Kendall Gender is the stage name of Kenneth Wyse, a Canadian drag performer most known for competing on season 2 of Canada's Drag Race in 2021. She returned to compete in Canada's Drag Race: Canada vs. the World in 2022.

Early life
Wyse was raised in Richmond, British Columbia. He graduated from Cambie high in 2008, before going to Kwantlen Polytechnic University.

Career
Wyse chose the drag name Kendall Gender as a reference to reality television personality Kendall Jenner, although for the Snatch Game episode of Canada's Drag Race, she chose to impersonate Kris Jenner.

Her first time in drag was in 2014, where she performed Beyonce's "Ring the Alarm".

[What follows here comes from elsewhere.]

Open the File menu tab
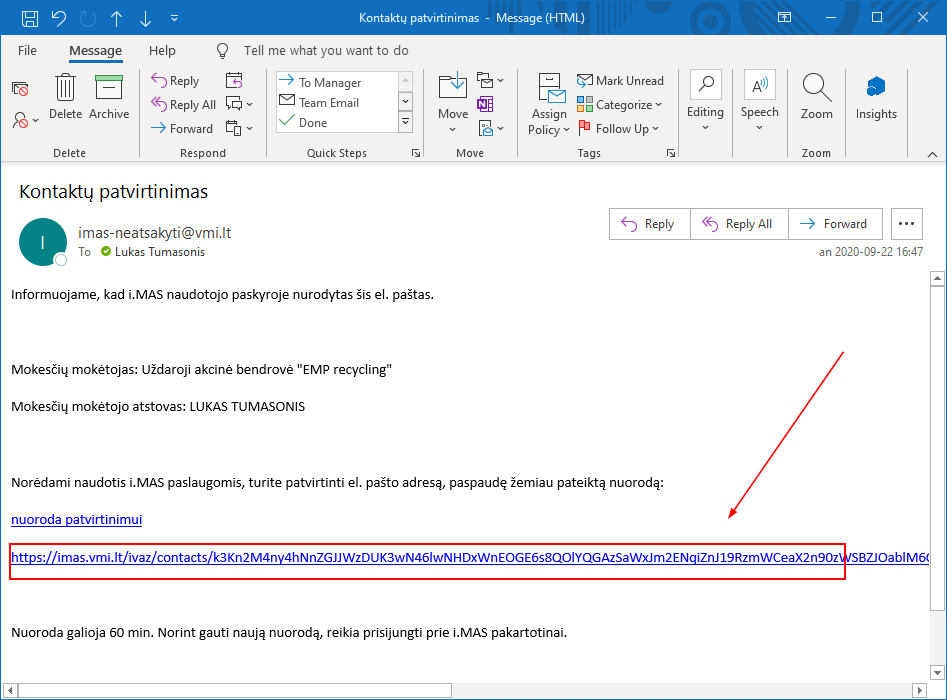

Kendall Gender won the Vancouver's Next Drag Superstar competition in 2017. In 2020, she became the first drag performer to perform the halftime show at the Rugby Sevens tournament. She also recreated four albums by Black artists: Beyoncé's Dangerously in Love, Mariah Carey's Merry Christmas, Rihanna's Unapologetic, and Whitney Houston's Whitney. She was a finalist on season 2 of Canada's Drag Race. She won the show's roast challenge.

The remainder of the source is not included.